Text and item location entries
#####
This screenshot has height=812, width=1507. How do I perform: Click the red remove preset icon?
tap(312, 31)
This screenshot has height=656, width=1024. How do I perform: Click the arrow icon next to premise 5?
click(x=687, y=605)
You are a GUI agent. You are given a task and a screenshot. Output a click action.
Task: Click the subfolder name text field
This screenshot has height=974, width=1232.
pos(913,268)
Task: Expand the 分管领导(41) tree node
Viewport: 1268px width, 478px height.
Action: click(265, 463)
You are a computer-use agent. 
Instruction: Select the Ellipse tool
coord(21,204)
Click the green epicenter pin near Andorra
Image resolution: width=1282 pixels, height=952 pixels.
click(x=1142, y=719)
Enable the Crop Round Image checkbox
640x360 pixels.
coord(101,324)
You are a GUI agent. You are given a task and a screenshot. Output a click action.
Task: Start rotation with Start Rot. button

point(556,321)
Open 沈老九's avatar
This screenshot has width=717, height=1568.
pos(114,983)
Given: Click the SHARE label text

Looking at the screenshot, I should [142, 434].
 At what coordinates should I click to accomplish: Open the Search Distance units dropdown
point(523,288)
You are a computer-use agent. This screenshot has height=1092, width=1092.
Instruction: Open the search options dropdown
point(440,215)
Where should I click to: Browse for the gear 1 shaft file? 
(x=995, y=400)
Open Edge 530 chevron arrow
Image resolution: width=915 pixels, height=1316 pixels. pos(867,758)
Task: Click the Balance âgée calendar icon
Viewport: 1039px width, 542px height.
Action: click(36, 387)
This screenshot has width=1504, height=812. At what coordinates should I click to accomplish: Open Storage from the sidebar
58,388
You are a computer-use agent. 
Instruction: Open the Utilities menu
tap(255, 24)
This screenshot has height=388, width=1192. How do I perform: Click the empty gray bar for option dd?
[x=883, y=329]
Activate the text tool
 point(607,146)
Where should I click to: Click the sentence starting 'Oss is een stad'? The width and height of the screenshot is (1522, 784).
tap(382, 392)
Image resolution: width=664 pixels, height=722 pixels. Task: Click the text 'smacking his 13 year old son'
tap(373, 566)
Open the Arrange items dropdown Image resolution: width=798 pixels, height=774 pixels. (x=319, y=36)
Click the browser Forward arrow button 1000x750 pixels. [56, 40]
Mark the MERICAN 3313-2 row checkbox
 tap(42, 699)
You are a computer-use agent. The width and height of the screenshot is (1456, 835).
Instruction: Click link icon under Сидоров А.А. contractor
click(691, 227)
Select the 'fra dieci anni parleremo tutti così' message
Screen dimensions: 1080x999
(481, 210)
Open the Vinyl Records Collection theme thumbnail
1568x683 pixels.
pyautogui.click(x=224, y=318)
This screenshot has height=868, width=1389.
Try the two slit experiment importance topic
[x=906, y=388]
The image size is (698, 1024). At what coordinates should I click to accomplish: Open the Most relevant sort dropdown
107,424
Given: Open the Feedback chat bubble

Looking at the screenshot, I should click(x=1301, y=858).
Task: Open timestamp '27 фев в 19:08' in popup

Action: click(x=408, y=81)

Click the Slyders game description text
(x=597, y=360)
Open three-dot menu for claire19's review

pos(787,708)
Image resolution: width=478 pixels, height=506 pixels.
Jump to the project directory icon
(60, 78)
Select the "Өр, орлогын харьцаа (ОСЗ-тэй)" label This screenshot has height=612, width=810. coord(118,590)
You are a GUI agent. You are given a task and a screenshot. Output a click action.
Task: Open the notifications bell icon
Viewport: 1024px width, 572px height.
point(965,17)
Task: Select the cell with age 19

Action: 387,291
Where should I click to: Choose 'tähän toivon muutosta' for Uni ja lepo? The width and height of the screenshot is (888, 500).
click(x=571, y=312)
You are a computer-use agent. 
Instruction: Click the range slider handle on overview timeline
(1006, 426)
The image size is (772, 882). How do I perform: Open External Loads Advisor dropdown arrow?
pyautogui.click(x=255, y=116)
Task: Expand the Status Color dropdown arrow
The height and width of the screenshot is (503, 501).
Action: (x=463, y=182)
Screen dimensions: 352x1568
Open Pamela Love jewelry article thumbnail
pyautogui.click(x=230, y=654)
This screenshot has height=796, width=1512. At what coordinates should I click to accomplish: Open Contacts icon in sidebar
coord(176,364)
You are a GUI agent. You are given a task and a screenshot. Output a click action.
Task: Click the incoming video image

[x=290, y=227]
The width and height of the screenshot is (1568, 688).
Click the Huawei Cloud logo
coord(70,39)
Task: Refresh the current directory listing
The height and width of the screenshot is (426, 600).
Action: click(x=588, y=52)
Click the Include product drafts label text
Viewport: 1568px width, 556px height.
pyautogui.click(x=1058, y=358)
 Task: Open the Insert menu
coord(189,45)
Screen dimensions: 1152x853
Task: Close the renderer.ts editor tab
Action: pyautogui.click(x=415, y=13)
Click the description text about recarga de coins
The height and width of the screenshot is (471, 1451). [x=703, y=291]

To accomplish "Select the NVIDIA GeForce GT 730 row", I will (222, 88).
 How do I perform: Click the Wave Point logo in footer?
#####
### TASK DESCRIPTION
Turn the entries between the line holding "Click the Include product drafts label text" and the line holding "Action: pyautogui.click(x=415, y=13)", inclusive, into a JSON list of strings with one string per line and blank lines left out.

### RESPONSE
[
  "Click the Include product drafts label text",
  "Viewport: 1568px width, 556px height.",
  "pyautogui.click(x=1058, y=358)",
  " Task: Open the Insert menu",
  "coord(189,45)",
  "Screen dimensions: 1152x853",
  "Task: Close the renderer.ts editor tab",
  "Action: pyautogui.click(x=415, y=13)"
]